**** DATA SUPPLIED

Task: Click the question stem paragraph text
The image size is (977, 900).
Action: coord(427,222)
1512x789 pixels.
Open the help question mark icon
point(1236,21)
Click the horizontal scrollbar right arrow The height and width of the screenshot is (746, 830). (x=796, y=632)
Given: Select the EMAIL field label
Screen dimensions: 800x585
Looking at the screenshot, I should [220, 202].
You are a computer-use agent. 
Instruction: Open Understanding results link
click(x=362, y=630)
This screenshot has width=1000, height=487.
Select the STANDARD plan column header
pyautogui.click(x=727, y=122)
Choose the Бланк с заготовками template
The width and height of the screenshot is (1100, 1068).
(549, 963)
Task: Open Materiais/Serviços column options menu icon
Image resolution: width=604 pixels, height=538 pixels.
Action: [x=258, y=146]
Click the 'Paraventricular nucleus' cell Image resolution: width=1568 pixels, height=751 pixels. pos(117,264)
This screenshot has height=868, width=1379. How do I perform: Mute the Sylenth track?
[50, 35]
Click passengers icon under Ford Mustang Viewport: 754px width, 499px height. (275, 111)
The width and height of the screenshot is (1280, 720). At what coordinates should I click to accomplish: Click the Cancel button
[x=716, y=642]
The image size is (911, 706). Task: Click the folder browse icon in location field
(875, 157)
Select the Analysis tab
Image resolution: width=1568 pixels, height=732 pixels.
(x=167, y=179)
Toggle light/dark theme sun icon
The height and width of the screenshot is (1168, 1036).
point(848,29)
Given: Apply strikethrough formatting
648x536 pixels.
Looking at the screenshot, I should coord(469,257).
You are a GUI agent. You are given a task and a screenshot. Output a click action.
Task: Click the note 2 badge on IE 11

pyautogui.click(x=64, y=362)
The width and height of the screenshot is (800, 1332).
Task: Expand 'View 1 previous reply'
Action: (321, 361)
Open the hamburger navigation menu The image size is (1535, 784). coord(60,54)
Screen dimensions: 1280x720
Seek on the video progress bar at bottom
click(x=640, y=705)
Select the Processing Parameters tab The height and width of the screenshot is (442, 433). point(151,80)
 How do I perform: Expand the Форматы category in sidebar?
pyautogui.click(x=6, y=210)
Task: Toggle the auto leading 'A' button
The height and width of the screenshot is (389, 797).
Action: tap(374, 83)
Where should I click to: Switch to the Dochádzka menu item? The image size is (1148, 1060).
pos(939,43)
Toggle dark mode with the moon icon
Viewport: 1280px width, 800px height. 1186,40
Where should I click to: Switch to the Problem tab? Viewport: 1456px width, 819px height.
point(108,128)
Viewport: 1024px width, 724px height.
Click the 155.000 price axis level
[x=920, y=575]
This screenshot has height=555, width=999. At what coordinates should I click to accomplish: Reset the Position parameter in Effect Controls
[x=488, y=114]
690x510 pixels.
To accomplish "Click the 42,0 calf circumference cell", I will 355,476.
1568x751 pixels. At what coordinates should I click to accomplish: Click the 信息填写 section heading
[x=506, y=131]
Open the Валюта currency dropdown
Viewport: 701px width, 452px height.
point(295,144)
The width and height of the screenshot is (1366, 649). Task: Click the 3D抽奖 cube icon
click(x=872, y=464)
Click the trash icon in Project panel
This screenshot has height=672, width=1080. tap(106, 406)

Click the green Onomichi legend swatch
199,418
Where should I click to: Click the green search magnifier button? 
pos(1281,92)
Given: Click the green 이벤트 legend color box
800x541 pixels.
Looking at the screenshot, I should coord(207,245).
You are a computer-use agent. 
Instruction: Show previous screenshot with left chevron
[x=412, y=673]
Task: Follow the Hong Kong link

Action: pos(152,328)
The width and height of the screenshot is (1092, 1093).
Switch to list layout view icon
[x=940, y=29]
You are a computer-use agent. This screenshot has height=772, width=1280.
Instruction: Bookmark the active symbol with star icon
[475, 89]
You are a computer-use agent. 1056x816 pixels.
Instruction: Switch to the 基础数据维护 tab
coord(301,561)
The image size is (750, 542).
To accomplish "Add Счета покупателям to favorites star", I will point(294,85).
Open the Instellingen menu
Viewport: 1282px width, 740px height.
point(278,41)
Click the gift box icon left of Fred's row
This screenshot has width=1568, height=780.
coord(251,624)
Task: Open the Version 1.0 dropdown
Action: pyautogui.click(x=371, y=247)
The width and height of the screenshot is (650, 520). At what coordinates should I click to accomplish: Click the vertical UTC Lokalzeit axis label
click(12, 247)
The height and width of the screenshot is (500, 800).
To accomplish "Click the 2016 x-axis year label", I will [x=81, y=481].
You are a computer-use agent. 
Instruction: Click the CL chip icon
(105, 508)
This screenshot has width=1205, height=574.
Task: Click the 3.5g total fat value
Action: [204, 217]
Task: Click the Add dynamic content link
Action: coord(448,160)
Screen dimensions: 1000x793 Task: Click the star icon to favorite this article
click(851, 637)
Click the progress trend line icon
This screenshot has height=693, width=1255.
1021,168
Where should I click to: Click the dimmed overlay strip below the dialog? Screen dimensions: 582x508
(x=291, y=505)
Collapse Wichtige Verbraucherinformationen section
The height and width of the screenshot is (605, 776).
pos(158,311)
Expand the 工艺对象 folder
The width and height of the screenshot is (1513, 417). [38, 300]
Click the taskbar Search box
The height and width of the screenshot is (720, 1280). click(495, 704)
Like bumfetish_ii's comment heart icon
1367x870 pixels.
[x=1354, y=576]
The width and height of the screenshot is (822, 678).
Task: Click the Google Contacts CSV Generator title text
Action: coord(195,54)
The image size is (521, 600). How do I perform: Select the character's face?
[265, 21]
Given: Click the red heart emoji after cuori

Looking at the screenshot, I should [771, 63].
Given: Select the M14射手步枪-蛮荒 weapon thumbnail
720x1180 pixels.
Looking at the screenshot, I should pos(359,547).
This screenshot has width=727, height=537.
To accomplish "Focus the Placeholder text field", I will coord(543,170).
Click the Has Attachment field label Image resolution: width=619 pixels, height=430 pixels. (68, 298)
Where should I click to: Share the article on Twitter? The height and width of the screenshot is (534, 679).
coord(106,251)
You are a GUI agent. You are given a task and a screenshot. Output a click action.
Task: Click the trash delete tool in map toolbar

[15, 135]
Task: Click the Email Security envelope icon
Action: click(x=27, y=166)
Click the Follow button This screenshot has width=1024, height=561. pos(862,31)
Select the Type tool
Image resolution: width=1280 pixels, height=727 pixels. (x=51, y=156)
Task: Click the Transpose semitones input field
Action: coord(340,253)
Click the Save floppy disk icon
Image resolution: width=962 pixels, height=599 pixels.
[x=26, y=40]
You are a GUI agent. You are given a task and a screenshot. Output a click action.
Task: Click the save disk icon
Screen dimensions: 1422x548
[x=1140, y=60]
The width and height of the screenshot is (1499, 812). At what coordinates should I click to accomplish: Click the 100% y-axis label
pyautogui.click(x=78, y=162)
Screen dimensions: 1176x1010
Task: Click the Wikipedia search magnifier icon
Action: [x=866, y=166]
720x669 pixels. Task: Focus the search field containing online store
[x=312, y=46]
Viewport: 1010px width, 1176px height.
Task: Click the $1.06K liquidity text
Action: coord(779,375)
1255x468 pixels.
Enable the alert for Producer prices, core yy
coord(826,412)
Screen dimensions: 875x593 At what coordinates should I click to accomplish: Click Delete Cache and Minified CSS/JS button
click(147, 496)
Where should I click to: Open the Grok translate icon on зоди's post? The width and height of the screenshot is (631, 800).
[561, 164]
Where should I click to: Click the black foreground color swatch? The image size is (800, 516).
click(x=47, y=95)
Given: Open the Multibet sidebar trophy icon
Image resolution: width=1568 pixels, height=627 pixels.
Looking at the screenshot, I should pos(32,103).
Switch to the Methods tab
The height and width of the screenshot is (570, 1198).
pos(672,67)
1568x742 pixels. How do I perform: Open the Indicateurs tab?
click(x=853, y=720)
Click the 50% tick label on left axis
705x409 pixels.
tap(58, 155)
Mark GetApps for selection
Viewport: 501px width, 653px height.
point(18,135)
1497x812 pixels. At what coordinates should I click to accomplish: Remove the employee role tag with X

********

__PROBLEM STATEMENT__: Count the lines of the records that contain the word "cell". Give only the count.

__YOUR SOLUTION__: 2